The government enforced child labor laws in the formal economic sector by means of inspectors from the Ministry of Civil Services; however, enforcement in the much larger informal sector remained a serious problem.
During the year the government continued its efforts to combat forced child labor and trafficking (see section 5.). In February the government increased labor code fines and prison sentences for employers convicted of using child labor. In June 2004 the Ministry of Labor approved a 15-year national plan to combat the worst forms of child labor, citing child prostitution, stone quarry work, salt marsh work, domestic labor, gemstone mining, agriculture, and commercial fishing as areas of particular concern. A national committee made up of high-level government, donor, civil society, and religious group representatives met during the year to raise public awareness and coordinate the national campaign.
During the year the government opened welcome centers in Tamatave and Tulear centers for the victims of trafficking and forced labor. Since July 2004 the welcome centers have rescued more than 120 children employed in the worst forms of child labor, including prostitution, and reintroduced many victims into the educational or vocational training system.

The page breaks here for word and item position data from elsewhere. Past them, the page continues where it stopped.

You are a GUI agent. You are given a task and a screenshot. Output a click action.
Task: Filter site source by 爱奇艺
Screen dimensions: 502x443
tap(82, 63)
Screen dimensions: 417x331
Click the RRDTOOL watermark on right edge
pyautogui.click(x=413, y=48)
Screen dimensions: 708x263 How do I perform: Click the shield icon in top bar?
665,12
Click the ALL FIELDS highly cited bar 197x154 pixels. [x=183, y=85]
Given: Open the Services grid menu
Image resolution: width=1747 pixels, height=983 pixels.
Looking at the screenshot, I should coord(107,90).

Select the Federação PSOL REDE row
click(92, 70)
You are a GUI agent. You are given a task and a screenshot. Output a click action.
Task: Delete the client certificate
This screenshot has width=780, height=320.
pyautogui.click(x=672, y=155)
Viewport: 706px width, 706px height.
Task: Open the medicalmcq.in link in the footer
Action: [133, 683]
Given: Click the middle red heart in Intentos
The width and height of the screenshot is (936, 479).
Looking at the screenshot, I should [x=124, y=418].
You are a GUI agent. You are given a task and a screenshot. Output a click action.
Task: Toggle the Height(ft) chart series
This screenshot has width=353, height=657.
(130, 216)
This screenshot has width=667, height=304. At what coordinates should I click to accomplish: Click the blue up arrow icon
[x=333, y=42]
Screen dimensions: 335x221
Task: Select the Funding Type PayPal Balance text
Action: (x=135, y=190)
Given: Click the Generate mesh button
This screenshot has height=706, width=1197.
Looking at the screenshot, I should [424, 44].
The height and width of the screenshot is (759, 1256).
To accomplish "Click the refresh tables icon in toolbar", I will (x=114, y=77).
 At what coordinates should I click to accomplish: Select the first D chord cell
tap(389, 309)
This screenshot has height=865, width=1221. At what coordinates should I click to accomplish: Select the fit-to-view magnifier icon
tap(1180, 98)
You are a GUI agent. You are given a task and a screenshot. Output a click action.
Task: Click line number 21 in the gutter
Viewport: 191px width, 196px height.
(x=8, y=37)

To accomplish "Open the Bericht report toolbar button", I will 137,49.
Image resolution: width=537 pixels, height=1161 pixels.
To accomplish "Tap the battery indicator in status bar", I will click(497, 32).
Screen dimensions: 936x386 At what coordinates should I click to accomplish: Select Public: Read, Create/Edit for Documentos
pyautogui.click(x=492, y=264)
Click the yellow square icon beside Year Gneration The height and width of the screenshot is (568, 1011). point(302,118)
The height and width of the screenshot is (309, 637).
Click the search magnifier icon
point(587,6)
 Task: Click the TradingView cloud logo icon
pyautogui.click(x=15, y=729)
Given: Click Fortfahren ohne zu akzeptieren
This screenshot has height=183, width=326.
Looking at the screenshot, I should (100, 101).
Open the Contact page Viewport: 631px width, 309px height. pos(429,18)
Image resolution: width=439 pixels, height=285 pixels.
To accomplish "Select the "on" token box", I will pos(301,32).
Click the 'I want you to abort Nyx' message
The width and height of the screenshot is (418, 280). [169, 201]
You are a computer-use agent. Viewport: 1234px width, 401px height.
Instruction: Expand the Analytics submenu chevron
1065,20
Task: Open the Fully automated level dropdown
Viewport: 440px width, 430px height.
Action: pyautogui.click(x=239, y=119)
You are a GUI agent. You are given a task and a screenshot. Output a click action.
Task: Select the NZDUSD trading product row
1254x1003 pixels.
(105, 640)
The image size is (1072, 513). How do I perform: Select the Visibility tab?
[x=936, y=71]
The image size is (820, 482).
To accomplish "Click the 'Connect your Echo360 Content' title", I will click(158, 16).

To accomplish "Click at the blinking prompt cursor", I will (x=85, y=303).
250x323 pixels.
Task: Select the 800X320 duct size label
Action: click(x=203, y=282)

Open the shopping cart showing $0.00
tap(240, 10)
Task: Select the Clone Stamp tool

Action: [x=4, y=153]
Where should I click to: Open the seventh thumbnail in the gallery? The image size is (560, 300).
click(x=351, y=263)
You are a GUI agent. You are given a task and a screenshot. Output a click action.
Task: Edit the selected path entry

e. Acceptable Conditions of Work
The Labor Code and its implementing legislation prescribe working conditions and minimum wages, which were enforced by the Ministry of Civil Service, Labor, and Social Laws. The law has separate provisions for agricultural and nonagricultural work.
The monthly minimum wage was $25.30 (50,600 ariary) and did not provide a decent standard of living for a worker and family, particularly in urban areas. Although most employees knew what the legal minimum wages were, those rates were not always paid. High unemployment and widespread poverty led workers to accept lower wages.
The standard workweek was 40 hours in nonagricultural and service industries and 42½ hours in the agricultural sector. Legislation limited workers to 20 hours of overtime per week, but employees often were required to work until production targets were met. A 2004 CRS report on working conditions in the EPZs indicated that 86 percent of employees surveyed regularly worked more than 40 hours per week. In some cases this overtime was unrecorded and unpaid.
The law sets rules and standards for worker safety and worksite conditions. In December the Ministry of Labor hired 23 new labor inspectors, bringing the total number to 85, which was sufficient to cover only the capital effectively. If violators do not remedy cited violations within the time allowed, they may be sanctioned legally or assessed administrative penalties. CNAPS, the country's equivalent of the Social Security Administration, published reports on workplace conditions, occupational health hazards, and workplace accident trends. Workers did not have an explicit right to leave a dangerous workplace without jeopardizing their employment.